(Data for this task begins)

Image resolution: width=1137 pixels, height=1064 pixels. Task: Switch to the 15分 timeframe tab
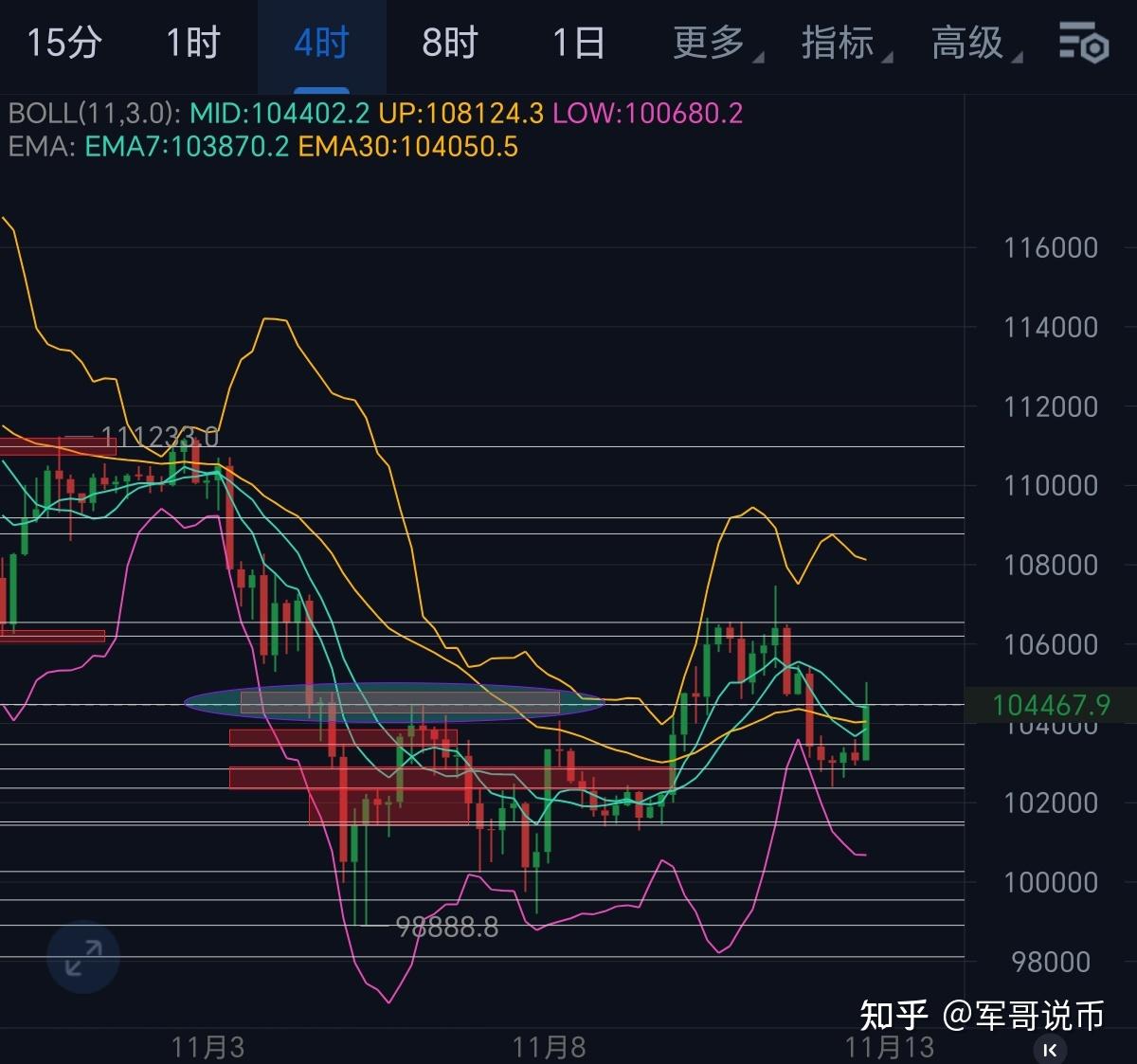[x=63, y=43]
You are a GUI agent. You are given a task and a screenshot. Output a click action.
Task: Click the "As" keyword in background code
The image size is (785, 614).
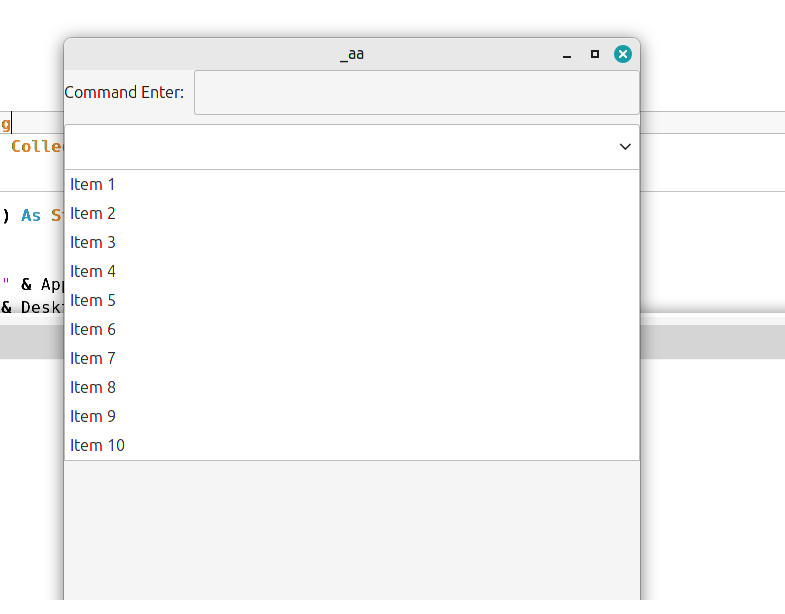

(Data for this task ends)

Leave out every picture and copy the rest of the records exactly.

▶ _The answer_
Image resolution: width=1137 pixels, height=1064 pixels. Task: Switch to the 15分 timeframe tab
[x=63, y=43]
You are a GUI agent. You are given a task and a screenshot. Output a click action.
Task: Click the "As" keyword in background code
The image size is (785, 614).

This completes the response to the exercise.